Aus eben diesen Kostenerwägungen werden vorgezogene Neuwahlen von den Österreichern wenig geschätzt: Als 1995 der damalige ÖVP-Chef und Vizekanzler Wolfgang Schüssel bereits nach einem Jahr die Koalition mit der SPÖ platzen ließ, wurde die ÖVP dafür kräftig abgestraft. Daß Schüssel 2002 – nun als Bundeskanzler und in Koalition mit der mandatsgleichen FPÖ – dasselbe Spiel nochmals wagte, führte ebenfalls zur Schwächung der Regierungsfraktionen. Die ÖVP errang zwar einen grandiosen Sieg, doch der ging zu Lasten des Partners. Bezogen auf den Wählerwillen wurde die Koalition spätestens 2005 zur Minderheitsregierung, als sich die FPÖ-Minister und die meisten FPÖ-Abgeordneten als „Bündnis Zukunft Österreich“ (BZÖ) absetzten und die FPÖ-Basis auf den Schulden sitzen ließen.

Auch ÖVP-Chef Wilhelm Molterer, zugleich Vizekanzler und Finanzminister, dürfte sich verrechnet haben, als er sich – verlockt von Meinungsumfragen oder inspiriert von Schüssel – im Juli von der SPÖ verabschiedete. Die von ihrer Führungskrise angeschlagenen Sozialdemokraten haben sich nämlich erholt und liegen in Umfragen vor der ÖVP. Verkehrsminister Werner Feymann, der Kanzler Alfred Gusenbauer als SPÖ-Chef ablöste, hat zudem im Herausgeber der „Kronen-Zeitung“ Hans Dichand einen mächtigen Verbündeten. Dieses Boulevard-Blatt hat bezogen auf die Bevölkerungszahl die mit Abstand größte Verbreitung weltweit – und wehe dem, der ins Schußfeld von „Onkel Hans“ gerät.

Die Prognosen sind diesmal besonders schwierig, denn die Zahl der wahlwerbenden Gruppen ebenso wie derer, die Chancen auf den Einzug ins Parlament haben, ist so groß wie nie zuvor. Sicher läßt sich sagen, daß SPÖ und ÖVP zusammen so viele Mandate einbüßen werden, daß sich keine gemeinsame Zweidrittelmehrheit mehr ausgeht. Verfassungsänderungen – etwa zur Einführung eines Mehrheitswahlrechts – würden daher künftig die Zustimmung von mindestens drei, wenn nicht vier Fraktionen erfordern und wären damit praktisch unmöglich.

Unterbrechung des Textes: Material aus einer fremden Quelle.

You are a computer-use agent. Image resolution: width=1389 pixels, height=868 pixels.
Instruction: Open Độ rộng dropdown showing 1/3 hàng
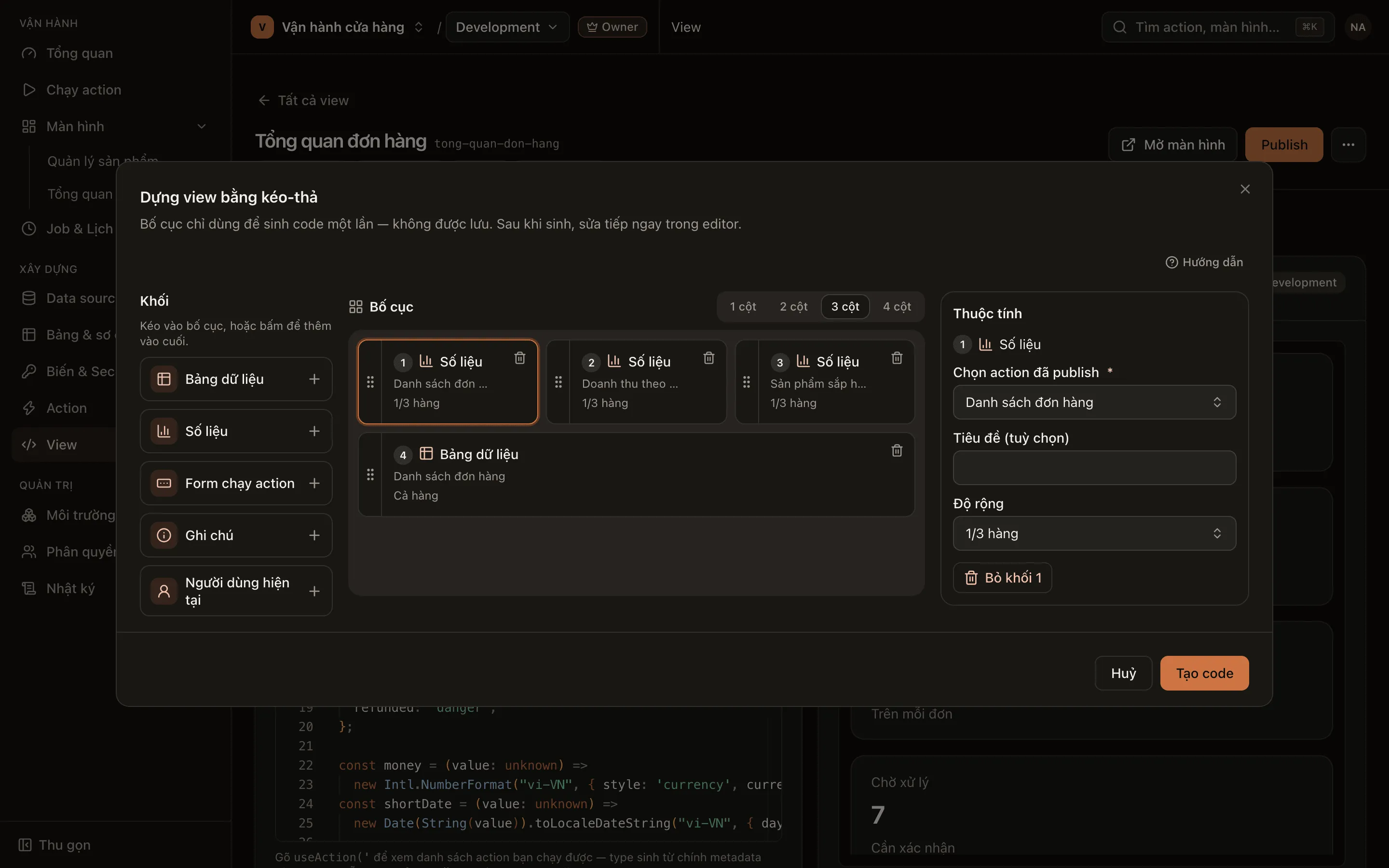point(1094,533)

Als sicher gilt, daß die FPÖ unter Parteiobmann Heinz-Christian Strache mit 15 bis 20 Prozent der Stimmen den dritten Platz erreicht. Daß die Spanne so unbestimmt ist, liegt an der Überschneidung mit dem BZÖ. Das BZÖ, bei dem Haider auch formal wieder die Führung übernommen hat, dürfte den Einzug ins Parlament schaffen – entweder durch Überspringen der Vier-Prozent-Hürde oder durch ein Grundmandat in Kärnten.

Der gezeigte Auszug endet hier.